Your objective: Copy out the following listing word for word, from its first line to its last.
— START OF Provided material —
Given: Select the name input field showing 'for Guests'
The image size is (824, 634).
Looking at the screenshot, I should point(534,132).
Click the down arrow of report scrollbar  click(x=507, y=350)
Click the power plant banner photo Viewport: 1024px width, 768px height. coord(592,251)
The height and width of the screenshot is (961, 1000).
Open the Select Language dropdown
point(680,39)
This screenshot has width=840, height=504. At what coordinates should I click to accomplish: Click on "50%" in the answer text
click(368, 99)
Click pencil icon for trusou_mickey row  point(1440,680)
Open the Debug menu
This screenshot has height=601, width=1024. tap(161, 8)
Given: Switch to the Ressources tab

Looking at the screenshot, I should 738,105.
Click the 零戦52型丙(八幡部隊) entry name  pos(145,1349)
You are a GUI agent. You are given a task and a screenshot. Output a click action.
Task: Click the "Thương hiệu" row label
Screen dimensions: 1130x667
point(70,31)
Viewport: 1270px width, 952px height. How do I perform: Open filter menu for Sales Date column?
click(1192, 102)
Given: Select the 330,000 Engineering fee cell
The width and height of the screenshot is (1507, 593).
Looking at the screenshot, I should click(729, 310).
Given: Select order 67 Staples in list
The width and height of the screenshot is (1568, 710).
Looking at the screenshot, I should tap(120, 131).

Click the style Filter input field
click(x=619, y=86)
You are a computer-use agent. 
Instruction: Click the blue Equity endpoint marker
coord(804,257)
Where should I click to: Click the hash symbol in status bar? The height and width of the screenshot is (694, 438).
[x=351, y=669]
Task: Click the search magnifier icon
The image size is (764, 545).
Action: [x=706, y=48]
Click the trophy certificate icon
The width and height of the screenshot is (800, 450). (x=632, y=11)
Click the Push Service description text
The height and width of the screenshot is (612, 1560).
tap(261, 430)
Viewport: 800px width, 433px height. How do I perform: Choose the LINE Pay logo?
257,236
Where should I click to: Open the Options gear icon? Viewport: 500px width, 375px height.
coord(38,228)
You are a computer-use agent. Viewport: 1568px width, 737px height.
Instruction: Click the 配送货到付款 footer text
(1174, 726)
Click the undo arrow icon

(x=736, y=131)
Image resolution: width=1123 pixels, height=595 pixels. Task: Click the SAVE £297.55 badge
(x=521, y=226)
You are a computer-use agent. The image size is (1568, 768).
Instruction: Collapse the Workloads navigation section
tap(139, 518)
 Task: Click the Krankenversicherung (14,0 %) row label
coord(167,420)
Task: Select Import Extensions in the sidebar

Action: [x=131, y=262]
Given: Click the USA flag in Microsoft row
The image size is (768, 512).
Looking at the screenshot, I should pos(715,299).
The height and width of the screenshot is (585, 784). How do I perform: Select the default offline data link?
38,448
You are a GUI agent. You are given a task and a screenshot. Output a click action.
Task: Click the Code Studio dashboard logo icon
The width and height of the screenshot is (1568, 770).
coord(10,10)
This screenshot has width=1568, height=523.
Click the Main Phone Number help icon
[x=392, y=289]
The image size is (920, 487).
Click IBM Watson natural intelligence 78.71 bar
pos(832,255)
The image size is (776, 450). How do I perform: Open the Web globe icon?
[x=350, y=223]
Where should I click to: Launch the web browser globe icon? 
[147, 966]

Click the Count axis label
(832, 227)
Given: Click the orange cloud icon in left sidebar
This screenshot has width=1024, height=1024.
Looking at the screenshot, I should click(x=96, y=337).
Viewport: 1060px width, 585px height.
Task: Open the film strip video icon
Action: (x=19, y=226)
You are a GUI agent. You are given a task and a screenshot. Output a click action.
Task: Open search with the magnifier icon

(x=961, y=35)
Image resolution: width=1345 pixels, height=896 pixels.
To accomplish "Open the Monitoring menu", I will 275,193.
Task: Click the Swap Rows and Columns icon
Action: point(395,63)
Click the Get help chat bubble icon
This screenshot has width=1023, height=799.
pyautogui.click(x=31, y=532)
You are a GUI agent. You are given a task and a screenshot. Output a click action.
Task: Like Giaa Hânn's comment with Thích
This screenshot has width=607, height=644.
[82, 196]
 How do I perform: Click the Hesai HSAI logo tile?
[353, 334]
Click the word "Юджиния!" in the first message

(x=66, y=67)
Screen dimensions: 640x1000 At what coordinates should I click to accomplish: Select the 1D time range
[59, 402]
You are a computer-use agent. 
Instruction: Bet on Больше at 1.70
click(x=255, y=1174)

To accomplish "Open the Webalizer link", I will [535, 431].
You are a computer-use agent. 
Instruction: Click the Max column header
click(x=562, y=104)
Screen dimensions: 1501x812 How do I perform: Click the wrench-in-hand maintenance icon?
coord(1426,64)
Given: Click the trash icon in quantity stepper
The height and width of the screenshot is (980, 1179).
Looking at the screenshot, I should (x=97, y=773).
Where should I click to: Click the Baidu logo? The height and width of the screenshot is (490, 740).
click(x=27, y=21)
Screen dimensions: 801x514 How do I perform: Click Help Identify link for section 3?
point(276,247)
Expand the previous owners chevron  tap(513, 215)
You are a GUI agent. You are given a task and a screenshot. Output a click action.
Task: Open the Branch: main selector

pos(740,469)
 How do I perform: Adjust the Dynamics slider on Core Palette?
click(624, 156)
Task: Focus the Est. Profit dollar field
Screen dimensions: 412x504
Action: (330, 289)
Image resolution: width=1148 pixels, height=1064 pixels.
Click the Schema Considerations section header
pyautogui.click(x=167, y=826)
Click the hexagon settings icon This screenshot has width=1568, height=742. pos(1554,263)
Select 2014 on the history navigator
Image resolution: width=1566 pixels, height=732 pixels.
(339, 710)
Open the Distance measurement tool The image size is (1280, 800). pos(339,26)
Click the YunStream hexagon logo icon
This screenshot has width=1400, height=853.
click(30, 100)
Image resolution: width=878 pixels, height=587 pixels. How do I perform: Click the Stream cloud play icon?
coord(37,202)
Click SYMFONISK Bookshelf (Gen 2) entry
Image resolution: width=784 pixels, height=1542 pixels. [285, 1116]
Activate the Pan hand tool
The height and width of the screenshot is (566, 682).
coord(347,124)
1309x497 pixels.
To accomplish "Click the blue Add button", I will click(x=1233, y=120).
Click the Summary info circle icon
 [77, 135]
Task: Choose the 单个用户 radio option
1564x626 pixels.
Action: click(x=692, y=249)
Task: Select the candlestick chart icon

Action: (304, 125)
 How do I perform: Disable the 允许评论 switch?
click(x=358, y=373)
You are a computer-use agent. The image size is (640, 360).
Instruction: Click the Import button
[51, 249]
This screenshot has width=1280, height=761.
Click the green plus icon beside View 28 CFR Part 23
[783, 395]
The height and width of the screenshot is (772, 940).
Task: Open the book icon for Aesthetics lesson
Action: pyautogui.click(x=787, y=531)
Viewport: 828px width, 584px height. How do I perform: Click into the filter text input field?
— END OF Provided material —
Result:
Given: Select the name input field showing 'for Guests'
The image size is (824, 634).
Looking at the screenshot, I should point(534,132).
Click the down arrow of report scrollbar  click(x=507, y=350)
Click the power plant banner photo Viewport: 1024px width, 768px height. coord(592,251)
The height and width of the screenshot is (961, 1000).
Open the Select Language dropdown
point(680,39)
This screenshot has width=840, height=504. At what coordinates should I click to accomplish: Click on "50%" in the answer text
click(368, 99)
Click pencil icon for trusou_mickey row  point(1440,680)
Open the Debug menu
This screenshot has height=601, width=1024. tap(161, 8)
Given: Switch to the Ressources tab

Looking at the screenshot, I should 738,105.
Click the 零戦52型丙(八幡部隊) entry name  pos(145,1349)
You are a GUI agent. You are given a task and a screenshot. Output a click action.
Task: Click the "Thương hiệu" row label
Screen dimensions: 1130x667
point(70,31)
Viewport: 1270px width, 952px height. How do I perform: Open filter menu for Sales Date column?
click(1192, 102)
Given: Select the 330,000 Engineering fee cell
The width and height of the screenshot is (1507, 593).
Looking at the screenshot, I should click(729, 310).
Given: Select order 67 Staples in list
The width and height of the screenshot is (1568, 710).
Looking at the screenshot, I should tap(120, 131).

Click the style Filter input field
click(x=619, y=86)
You are a computer-use agent. 
Instruction: Click the blue Equity endpoint marker
coord(804,257)
Where should I click to: Click the hash symbol in status bar? The height and width of the screenshot is (694, 438).
[x=351, y=669]
Task: Click the search magnifier icon
The image size is (764, 545).
Action: [x=706, y=48]
Click the trophy certificate icon
The width and height of the screenshot is (800, 450). (x=632, y=11)
Click the Push Service description text
The height and width of the screenshot is (612, 1560).
tap(261, 430)
Viewport: 800px width, 433px height. How do I perform: Choose the LINE Pay logo?
257,236
Where should I click to: Open the Options gear icon? Viewport: 500px width, 375px height.
coord(38,228)
You are a computer-use agent. Viewport: 1568px width, 737px height.
Instruction: Click the 配送货到付款 footer text
(1174, 726)
Click the undo arrow icon

(x=736, y=131)
Image resolution: width=1123 pixels, height=595 pixels. Task: Click the SAVE £297.55 badge
(x=521, y=226)
You are a computer-use agent. The image size is (1568, 768).
Instruction: Collapse the Workloads navigation section
tap(139, 518)
 Task: Click the Krankenversicherung (14,0 %) row label
coord(167,420)
Task: Select Import Extensions in the sidebar

Action: [x=131, y=262]
Given: Click the USA flag in Microsoft row
The image size is (768, 512).
Looking at the screenshot, I should pos(715,299).
The height and width of the screenshot is (585, 784). How do I perform: Select the default offline data link?
38,448
You are a GUI agent. You are given a task and a screenshot. Output a click action.
Task: Click the Code Studio dashboard logo icon
The width and height of the screenshot is (1568, 770).
coord(10,10)
This screenshot has width=1568, height=523.
Click the Main Phone Number help icon
[x=392, y=289]
The image size is (920, 487).
Click IBM Watson natural intelligence 78.71 bar
pos(832,255)
The image size is (776, 450). How do I perform: Open the Web globe icon?
[x=350, y=223]
Where should I click to: Launch the web browser globe icon? 
[147, 966]

Click the Count axis label
(832, 227)
Given: Click the orange cloud icon in left sidebar
This screenshot has width=1024, height=1024.
Looking at the screenshot, I should click(x=96, y=337).
Viewport: 1060px width, 585px height.
Task: Open the film strip video icon
Action: (x=19, y=226)
You are a GUI agent. You are given a task and a screenshot. Output a click action.
Task: Open search with the magnifier icon

(x=961, y=35)
Image resolution: width=1345 pixels, height=896 pixels.
To accomplish "Open the Monitoring menu", I will 275,193.
Task: Click the Swap Rows and Columns icon
Action: point(395,63)
Click the Get help chat bubble icon
This screenshot has width=1023, height=799.
pyautogui.click(x=31, y=532)
You are a GUI agent. You are given a task and a screenshot. Output a click action.
Task: Like Giaa Hânn's comment with Thích
This screenshot has width=607, height=644.
[82, 196]
 How do I perform: Click the Hesai HSAI logo tile?
[353, 334]
Click the word "Юджиния!" in the first message

(x=66, y=67)
Screen dimensions: 640x1000 At what coordinates should I click to accomplish: Select the 1D time range
[59, 402]
You are a computer-use agent. 
Instruction: Bet on Больше at 1.70
click(x=255, y=1174)

To accomplish "Open the Webalizer link", I will [535, 431].
You are a computer-use agent. 
Instruction: Click the Max column header
click(x=562, y=104)
Screen dimensions: 1501x812 How do I perform: Click the wrench-in-hand maintenance icon?
coord(1426,64)
Given: Click the trash icon in quantity stepper
The height and width of the screenshot is (980, 1179).
Looking at the screenshot, I should (x=97, y=773).
Where should I click to: Click the Baidu logo? The height and width of the screenshot is (490, 740).
click(x=27, y=21)
Screen dimensions: 801x514 How do I perform: Click Help Identify link for section 3?
point(276,247)
Expand the previous owners chevron  tap(513, 215)
You are a GUI agent. You are given a task and a screenshot. Output a click action.
Task: Open the Branch: main selector

pos(740,469)
 How do I perform: Adjust the Dynamics slider on Core Palette?
click(624, 156)
Task: Focus the Est. Profit dollar field
Screen dimensions: 412x504
Action: (330, 289)
Image resolution: width=1148 pixels, height=1064 pixels.
Click the Schema Considerations section header
pyautogui.click(x=167, y=826)
Click the hexagon settings icon This screenshot has width=1568, height=742. pos(1554,263)
Select 2014 on the history navigator
Image resolution: width=1566 pixels, height=732 pixels.
(339, 710)
Open the Distance measurement tool The image size is (1280, 800). pos(339,26)
Click the YunStream hexagon logo icon
This screenshot has width=1400, height=853.
click(30, 100)
Image resolution: width=878 pixels, height=587 pixels. How do I perform: Click the Stream cloud play icon?
coord(37,202)
Click SYMFONISK Bookshelf (Gen 2) entry
Image resolution: width=784 pixels, height=1542 pixels. [285, 1116]
Activate the Pan hand tool
The height and width of the screenshot is (566, 682).
coord(347,124)
1309x497 pixels.
To accomplish "Click the blue Add button", I will click(x=1233, y=120).
Click the Summary info circle icon
 [77, 135]
Task: Choose the 单个用户 radio option
1564x626 pixels.
Action: click(x=692, y=249)
Task: Select the candlestick chart icon

Action: (304, 125)
 How do I perform: Disable the 允许评论 switch?
click(x=358, y=373)
You are a computer-use agent. The image size is (640, 360).
Instruction: Click the Import button
[51, 249]
This screenshot has width=1280, height=761.
Click the green plus icon beside View 28 CFR Part 23
[783, 395]
The height and width of the screenshot is (772, 940).
Task: Open the book icon for Aesthetics lesson
Action: pyautogui.click(x=787, y=531)
Viewport: 828px width, 584px height. How do I perform: Click into the filter text input field?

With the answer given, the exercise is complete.